Domande epocali per uomini che devono chiedere tutto
Dr. S. Giovese – Febbraio 2003

Ogni tanto, e del tutto inaspettatamente, la mia televisione si alza il volume da sola e si mette ad urlare: “Chi sta meglio di noi?”.
E’ una domanda, ma è anche un’affermazione, del genere peggiore che possa capitare. Non solo se ne frega bellamente di ogni possibile risposta, ma tira ad annichilirmi come ho sempre pensato che facesse il capoccione dalla terrazza di Palazzo Venezia. Staranno davvero così bene quei ragazzoni di Gotham City, oppure ostentano tanta spudorata felicità per non mettersi a piangere? Gianni non mi telefona mai e io non so che pensare.

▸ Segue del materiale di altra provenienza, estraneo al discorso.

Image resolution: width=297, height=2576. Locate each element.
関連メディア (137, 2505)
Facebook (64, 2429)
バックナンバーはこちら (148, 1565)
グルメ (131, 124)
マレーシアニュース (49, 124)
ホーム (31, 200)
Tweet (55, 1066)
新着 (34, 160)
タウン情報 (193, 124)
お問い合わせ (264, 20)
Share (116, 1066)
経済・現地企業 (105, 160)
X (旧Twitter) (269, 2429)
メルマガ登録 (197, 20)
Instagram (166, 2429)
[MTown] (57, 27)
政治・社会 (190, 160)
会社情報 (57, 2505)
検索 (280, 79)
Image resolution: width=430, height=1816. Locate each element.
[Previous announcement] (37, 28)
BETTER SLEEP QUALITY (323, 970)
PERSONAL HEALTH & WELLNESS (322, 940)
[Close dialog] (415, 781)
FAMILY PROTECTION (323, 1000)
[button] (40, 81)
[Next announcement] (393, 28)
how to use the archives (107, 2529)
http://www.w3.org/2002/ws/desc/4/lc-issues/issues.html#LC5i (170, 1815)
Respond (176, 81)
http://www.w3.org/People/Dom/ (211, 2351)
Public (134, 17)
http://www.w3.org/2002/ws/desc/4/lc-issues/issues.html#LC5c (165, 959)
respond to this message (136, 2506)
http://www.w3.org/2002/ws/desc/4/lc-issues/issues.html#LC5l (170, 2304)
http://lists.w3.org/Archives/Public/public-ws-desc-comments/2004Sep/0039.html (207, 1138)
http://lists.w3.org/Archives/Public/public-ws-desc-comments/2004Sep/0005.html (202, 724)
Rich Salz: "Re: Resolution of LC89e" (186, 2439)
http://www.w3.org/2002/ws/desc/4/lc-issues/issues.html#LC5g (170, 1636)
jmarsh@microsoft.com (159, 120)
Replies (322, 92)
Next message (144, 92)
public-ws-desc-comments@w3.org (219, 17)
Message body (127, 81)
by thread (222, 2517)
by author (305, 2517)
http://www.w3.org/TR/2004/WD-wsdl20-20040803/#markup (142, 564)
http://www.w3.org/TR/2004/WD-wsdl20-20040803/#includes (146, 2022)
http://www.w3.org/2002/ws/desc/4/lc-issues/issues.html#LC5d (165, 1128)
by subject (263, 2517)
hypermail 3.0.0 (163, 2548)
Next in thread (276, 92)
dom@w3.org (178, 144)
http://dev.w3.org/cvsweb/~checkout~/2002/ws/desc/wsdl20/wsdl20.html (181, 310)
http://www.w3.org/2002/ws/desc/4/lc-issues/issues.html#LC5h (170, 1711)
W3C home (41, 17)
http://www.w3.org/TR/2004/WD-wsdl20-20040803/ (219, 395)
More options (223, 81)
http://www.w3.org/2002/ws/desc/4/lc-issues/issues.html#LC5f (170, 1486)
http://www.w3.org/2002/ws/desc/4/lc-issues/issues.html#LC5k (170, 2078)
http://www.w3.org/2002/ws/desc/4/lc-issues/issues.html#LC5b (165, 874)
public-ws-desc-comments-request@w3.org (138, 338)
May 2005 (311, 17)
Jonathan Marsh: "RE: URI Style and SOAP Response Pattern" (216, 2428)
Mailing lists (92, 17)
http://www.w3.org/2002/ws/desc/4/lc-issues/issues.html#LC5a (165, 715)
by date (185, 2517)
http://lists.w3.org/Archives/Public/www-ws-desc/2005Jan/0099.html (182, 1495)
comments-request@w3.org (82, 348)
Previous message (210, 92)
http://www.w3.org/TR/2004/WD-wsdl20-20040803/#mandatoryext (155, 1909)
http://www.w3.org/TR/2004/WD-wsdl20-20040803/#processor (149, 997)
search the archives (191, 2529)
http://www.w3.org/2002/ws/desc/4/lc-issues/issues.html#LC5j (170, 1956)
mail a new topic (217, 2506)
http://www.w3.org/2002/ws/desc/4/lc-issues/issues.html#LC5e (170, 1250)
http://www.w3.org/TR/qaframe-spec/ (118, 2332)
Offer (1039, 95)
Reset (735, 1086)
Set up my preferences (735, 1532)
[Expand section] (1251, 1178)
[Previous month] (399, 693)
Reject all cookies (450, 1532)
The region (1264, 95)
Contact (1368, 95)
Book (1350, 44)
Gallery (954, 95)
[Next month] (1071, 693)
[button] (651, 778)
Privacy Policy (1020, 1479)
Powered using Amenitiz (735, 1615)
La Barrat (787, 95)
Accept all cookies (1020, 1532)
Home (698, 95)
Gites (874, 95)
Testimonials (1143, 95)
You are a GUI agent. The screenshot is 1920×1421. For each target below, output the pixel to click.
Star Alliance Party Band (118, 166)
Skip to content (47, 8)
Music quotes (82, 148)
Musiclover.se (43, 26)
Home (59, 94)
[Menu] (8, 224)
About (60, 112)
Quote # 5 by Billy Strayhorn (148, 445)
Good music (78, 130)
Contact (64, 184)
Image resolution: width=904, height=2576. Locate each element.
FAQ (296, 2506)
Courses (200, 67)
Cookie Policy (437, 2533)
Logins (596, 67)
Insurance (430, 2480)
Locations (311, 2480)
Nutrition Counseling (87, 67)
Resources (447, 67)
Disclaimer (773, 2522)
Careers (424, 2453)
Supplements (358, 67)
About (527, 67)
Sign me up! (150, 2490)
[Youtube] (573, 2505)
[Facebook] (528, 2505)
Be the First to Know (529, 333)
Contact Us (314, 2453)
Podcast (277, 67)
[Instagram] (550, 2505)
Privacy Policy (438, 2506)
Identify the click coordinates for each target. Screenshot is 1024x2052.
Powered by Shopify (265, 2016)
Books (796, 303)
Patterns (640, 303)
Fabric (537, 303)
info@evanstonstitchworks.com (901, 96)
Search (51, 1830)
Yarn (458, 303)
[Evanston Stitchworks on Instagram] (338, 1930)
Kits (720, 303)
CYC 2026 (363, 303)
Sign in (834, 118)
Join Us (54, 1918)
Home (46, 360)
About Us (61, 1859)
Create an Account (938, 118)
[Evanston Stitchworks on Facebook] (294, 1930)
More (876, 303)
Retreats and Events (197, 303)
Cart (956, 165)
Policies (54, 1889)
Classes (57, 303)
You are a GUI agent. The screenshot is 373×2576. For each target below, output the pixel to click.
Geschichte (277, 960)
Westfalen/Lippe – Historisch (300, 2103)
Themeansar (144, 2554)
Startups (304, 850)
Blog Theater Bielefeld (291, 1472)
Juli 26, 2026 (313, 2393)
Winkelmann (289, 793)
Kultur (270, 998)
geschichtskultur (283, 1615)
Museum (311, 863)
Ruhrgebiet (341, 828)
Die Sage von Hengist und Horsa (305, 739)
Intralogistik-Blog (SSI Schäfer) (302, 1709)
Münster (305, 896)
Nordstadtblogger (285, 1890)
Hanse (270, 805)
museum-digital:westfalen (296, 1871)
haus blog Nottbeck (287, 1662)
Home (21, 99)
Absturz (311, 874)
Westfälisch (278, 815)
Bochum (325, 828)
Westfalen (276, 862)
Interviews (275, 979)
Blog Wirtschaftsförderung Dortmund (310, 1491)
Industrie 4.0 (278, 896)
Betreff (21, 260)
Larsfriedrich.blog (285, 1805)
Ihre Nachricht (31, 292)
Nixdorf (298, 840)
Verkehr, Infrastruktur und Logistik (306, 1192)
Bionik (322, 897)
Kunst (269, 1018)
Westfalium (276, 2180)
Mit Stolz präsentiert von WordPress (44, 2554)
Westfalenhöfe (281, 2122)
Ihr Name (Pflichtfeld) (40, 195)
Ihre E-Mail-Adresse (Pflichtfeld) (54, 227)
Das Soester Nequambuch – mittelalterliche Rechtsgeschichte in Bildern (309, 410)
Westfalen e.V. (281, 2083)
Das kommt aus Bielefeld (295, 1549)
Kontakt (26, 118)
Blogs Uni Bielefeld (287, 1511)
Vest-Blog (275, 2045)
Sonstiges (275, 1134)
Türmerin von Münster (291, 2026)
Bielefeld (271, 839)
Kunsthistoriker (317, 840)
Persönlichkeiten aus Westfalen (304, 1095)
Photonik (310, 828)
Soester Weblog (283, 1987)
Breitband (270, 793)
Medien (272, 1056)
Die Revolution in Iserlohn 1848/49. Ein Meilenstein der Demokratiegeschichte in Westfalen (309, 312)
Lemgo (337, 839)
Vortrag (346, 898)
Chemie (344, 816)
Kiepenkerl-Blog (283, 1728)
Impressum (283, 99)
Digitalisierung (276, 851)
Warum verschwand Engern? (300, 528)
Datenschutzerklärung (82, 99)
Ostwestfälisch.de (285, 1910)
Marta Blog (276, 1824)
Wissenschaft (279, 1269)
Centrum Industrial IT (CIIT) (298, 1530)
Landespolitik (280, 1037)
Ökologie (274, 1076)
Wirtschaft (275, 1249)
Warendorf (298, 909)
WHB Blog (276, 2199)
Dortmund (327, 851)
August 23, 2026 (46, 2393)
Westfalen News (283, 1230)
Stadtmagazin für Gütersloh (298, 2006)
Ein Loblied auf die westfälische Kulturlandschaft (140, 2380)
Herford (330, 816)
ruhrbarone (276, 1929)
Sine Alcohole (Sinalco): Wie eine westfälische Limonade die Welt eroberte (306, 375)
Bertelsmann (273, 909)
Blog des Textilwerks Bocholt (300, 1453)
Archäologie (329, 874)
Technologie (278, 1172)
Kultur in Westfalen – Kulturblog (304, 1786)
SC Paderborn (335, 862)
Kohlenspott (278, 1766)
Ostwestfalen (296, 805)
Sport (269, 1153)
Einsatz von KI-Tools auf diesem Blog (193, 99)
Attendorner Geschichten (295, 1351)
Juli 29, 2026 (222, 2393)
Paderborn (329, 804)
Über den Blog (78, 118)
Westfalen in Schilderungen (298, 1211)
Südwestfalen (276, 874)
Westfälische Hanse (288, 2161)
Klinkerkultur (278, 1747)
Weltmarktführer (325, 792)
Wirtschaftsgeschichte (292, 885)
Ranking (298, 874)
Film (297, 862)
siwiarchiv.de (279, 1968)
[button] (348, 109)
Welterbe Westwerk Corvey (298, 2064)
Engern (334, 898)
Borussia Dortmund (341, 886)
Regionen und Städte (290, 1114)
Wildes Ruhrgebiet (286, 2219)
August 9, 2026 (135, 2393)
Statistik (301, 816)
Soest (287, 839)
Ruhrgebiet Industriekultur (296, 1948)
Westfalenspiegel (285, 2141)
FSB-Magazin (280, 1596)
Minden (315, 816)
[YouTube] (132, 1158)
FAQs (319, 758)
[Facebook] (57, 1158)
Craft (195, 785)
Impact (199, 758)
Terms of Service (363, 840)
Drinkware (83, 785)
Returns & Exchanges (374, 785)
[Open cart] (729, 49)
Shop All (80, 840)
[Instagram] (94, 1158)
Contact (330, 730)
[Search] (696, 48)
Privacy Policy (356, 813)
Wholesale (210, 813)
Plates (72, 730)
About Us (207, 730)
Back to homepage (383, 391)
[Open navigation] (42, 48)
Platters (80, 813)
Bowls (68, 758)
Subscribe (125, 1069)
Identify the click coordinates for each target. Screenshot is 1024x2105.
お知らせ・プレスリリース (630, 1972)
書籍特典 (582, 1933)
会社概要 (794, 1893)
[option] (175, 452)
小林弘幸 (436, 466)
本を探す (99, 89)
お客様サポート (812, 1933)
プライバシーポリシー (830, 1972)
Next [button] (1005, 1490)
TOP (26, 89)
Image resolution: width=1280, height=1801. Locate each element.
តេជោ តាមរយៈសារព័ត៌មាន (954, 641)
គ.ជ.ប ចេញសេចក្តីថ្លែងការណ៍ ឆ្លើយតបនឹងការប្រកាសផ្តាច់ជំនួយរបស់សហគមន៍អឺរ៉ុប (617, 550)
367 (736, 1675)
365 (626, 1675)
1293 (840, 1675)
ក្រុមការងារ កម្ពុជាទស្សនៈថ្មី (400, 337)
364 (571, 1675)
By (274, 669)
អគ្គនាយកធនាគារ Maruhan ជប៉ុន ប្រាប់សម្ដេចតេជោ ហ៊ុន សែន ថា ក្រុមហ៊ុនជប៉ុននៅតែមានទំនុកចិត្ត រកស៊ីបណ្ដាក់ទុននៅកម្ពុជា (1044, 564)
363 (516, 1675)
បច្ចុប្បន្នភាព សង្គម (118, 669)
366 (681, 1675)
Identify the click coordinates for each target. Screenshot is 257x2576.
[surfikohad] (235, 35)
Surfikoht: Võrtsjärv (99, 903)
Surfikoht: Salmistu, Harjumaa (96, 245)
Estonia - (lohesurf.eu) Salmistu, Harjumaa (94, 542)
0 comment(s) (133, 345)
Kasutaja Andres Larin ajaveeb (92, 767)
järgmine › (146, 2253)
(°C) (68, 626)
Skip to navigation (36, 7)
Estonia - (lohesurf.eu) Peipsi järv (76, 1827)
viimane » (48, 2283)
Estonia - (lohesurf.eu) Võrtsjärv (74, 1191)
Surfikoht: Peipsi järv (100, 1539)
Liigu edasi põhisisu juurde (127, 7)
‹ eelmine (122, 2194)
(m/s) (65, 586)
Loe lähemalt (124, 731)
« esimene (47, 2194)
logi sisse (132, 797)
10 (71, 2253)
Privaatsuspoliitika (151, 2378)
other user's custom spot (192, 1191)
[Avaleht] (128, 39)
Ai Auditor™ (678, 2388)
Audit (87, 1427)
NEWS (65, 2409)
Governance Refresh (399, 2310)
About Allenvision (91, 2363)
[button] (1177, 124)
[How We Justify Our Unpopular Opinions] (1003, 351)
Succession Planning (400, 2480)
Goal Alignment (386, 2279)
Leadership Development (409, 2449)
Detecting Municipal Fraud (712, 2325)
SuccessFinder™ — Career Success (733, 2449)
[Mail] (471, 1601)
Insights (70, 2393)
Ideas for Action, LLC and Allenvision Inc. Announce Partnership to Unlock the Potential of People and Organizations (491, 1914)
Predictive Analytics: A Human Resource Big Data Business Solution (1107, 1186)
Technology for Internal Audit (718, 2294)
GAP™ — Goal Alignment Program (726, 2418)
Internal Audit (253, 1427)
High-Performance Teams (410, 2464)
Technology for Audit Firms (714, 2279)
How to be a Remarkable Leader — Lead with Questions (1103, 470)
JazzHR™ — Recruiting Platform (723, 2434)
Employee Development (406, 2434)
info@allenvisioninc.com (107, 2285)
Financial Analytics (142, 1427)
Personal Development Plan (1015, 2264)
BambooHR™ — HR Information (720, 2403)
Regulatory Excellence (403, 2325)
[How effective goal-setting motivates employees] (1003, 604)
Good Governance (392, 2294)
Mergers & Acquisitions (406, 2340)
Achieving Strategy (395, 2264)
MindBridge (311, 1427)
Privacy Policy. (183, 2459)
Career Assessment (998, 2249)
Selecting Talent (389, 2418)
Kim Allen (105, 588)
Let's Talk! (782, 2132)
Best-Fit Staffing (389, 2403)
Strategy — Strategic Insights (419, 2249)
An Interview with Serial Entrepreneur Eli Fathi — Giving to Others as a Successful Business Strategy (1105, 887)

Di fatto siamo artefici e succubi delle domande. La cosa migliore sarebbe, come tutti ben sappiamo, applicare la ben collaudata formuletta “fatti una domanda e datti una risposta”: uno a uno, palla al centro. Ma anche nel porsi le domande da solo esiste una scala di ritegni e di difficoltà: è da furbi farsi delle domande a cui non si è in grado di rispondere, oppure sarebbe meglio restare nel consolidato ambito del conosciuto senza esporsi a troppi rischi logici o nozionistici?
Il colonnello Fava è per sua natura ciarliero ma vittima di un carattere tutt’altro che socievole; avendo al contempo il desiderio di non veder nessuno e il bisogno di parlare con qualcuno, risolve il suo problema parlando con sé stesso, spesso a due voci, in spettacolari botta e risposta che lasciano di stucco chi non lo conosce.
Spesso si fanno domande soltanto per mettersi nei guai: Dove vai? Vado al cinema. Cosa vai a vedere? Quo Vadis? Cosa vuol dire? Dove vai? Vado al cinema. Casa vai a vedere? E via di questo passo finché il fisico regge.
Esistono domande sterili del tipo “dove vanno i giovani di oggi?” e domande insensate come “Se tu potessi tornare indietro cosa faresti?”
C’è la cattiveria pura delle persone miti che riescono a farti uscire dai gangheri per niente prima di farti arrabbiare davvero per qualcosa con il loro perverso e strisciante: “Ti arrabbi se ti dico una cosa?”.
Ci sono domande opportunistiche: “Che studio tanto a fare in questo istituto alberghiero se poi quando c’è l’esame posso rifilare alla commissione una pietanza surgelata?”.
Ma anche domande semplicemente intelligenti: “Se in quel ristorante a cinque stelle impiegano lo stesso dado da brodo che usa la mia mamma quando ha fretta perchè poi devo andarci a spendere tutti quei soldi?”.
Esistono anche, come abbiamo letto nei mesi scorsi, le domande a denominazione logica protetta: “Abbiamo impiegato anni per arrivare allo Zampone Dop. E’ un prodotto gastronomico che esprime perfettamente la nostra storia e la nostra cultura e si identifica con la nostra tradizione. Avendo notato che dalle nostre parti ci sono anche molti mussulmani, possiamo farlo di pollo?”.
Al Bar della Giovanna c’è Carletto che ha già cominciato a chiedermi se il vino di quest’anno sarà meglio di quello dell’anno scorso (poiché è convinto di bere quello della vendemmia 2002 almeno da tre mesi e viaggia con un anno di anticipo sul resto del gruppo) e Stopazzoni detto Sanbitter che chiede al barista Giancarlo: “Ma se il vino adesso è meno buono, perchè devo pagartelo di più?” Il pensionato Falossi è lapidario nella sua semplicità: “Qui finisce come con gli zucchini. Non capite che sono tutti d’accordo?”.
Qualche sera fa ero con mia moglie a cena a casa di amici.
Lei insegna in un liceo e lui fa il filosofo (che non ho mai capito che lavoro sia, però gli voglio molto bene). Eravamo arrivati al nocino e all’attualità quando, senza alcun senso critico né censure preventive, mi sono sentito domandare: “Chissà se una bambina clonata ha un’anima clonata?”.
Guardando l’espressione concentrata e seria del mio amico che si accingeva a dare una risposta intelligente a una domanda cretina, ho deciso di volergli ancora più bene.